Más tarde se recuperó el manuscrito (ha sido publicado en nuestros días) pero el marqués permaneció sin él toda su vida: lo creyó perdido para siempre y esto le abrumó: era «el mayor mal, escribe, que el cielo podía reservarle», murió ignorando que lo que él imaginaba perdido iba a ocupar más tarde un lugar entre los ‘monumentos imperecederos del pasado’…
La esencia de sus obras es destruir: no sólo los objetos, las víctimas que entran en escena (que sólo están allí para responder a la rabia de negar), sino también al autor y a su misma obra. Puede ser que en definitiva la fatalidad, al querer que Sade escribiera y fuese despojado de su obra, tenga la misma verdad que su obra: que transmite la mala nueva de un entendimiento de los vivos con lo que les mata, del Bien con el Mal y, cabría añadir: del grito más fuerte con el silencio…
el sentido de esa obra infinitamente profunda está en el deseo que el autor tuvo de desaparecer (de resolverse sin dejar huella humana): porque ninguna otra cosa estaba a su medida…
Entendámonos; nada sería más inútil que tomar a Sade al pie de la letra, en serio. Sea cual sea el aspecto bajo el cual se le aborde, siempre se nos habrá escabullido. De las diferentes filosofías que presta a sus personajes no podemos quedarnos con ninguna … La clave de estas contradicciones es sin duda una frase que nos da directamente su pensamiento (de una carta del 26 de enero de 1782, fechada «en el gallinero (el torreón) de Vincennes» y firmada Des Aulnets -como si el sello de su verdadero nombre fuera incompatible con una afirmación mora)l: ‘¡Oh, hombre! a ti te toca pronunciarte sobre lo que está bien y lo que está mal… Tú quieres analizar las leyes de la naturaleza, y tu corazón… tu corazón en el que la ley está grabada es a su vez un enigma al que tú no puedes dar solución’…
Su cuestión: la del Mal al que amaba y el Bien al que condenaba. Sade, en efecto, que amó al Mal (toda su obra intentaba hacer deseable el Mal), al no poder condenarlo, tampoco podía justificarlo…
La imaginación de Sade ha llevado hasta el límite ese desorden y ese exceso. Nadie, a menos que no le preste oídos, termina los Ciento veinte días… sin estar enfermo: el más enfermo es desde luego aquel que se siente enervado sexualmente por esta lectura.

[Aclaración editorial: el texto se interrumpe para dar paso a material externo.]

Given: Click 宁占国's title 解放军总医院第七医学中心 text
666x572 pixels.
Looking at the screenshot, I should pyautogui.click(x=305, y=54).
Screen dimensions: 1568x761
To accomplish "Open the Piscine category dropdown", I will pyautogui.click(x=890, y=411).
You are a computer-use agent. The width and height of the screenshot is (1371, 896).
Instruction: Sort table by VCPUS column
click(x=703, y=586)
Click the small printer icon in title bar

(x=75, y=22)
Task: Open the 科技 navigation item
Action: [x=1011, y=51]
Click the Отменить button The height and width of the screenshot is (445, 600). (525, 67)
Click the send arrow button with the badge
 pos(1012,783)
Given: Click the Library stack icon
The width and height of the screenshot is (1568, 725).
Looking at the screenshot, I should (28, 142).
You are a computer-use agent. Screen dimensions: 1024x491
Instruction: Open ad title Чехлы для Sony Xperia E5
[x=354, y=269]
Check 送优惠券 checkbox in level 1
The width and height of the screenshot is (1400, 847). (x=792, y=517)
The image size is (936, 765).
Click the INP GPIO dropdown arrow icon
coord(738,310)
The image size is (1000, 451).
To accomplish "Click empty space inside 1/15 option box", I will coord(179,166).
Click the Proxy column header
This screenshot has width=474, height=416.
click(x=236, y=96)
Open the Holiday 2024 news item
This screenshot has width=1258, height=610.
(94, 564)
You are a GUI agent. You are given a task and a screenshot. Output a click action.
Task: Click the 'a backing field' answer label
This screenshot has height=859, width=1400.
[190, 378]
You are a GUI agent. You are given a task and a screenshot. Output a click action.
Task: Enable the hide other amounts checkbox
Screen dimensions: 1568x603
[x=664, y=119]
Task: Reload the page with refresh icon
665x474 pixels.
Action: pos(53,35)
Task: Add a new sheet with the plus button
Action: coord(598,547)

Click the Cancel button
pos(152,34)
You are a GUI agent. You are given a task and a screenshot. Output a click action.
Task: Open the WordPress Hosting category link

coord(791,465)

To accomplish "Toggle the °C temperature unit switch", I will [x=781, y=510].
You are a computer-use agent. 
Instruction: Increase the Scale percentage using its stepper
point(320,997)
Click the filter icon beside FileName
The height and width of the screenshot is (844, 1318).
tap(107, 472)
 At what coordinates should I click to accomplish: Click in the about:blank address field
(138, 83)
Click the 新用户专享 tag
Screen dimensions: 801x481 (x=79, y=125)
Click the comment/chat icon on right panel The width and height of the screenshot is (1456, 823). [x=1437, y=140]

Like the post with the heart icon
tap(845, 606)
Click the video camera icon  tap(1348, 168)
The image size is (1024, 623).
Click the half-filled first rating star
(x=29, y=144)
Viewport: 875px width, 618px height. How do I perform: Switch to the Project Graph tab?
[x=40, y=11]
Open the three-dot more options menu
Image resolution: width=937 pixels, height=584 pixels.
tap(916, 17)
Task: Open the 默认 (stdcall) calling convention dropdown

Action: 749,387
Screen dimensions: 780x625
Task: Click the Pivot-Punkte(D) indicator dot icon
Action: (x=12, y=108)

Esos dedos partidos, esos ojos, esas uñas arrancadas, esos suplicios en donde el horror moral agudiza el dolor, esa madre que se ve conducida por el engaño y el terror al asesinato de su hijo, esos gritos, esa sangre vertida entre tanta fetidez, todo al fin se suma para producirnos la náusea. Nos supera, nos asfixia y produce, al mismo tiempo que un agudo dolor, una emoción que descompone y que mata.
¿Cómo se atrevió? Y sobre todo, ¿cómo pudo? El que escribió esas páginas aberrantes lo sabía, estaba llegando al último límite imaginable: no hay nada respetado que él no ridiculice, nada puro que no mancille, nada amable que no colme de horrores.
Cada uno de nosotros se ve personalmente afectado: por poco que nos quede de humano, ese libro ataca como una blasfemia, y como una enfermedad del rostro, a todo lo más querido, lo más santo. Pero ¿y si seguimos adelante? Ese libro es el único ante el cual el espíritu del hombre está a la medida de lo que es. El lenguaje de los Ciento veinte días… es el del universo lento, que degrada con golpe certero, que martiriza y destruye la totalidad de los seres a los que dio vida.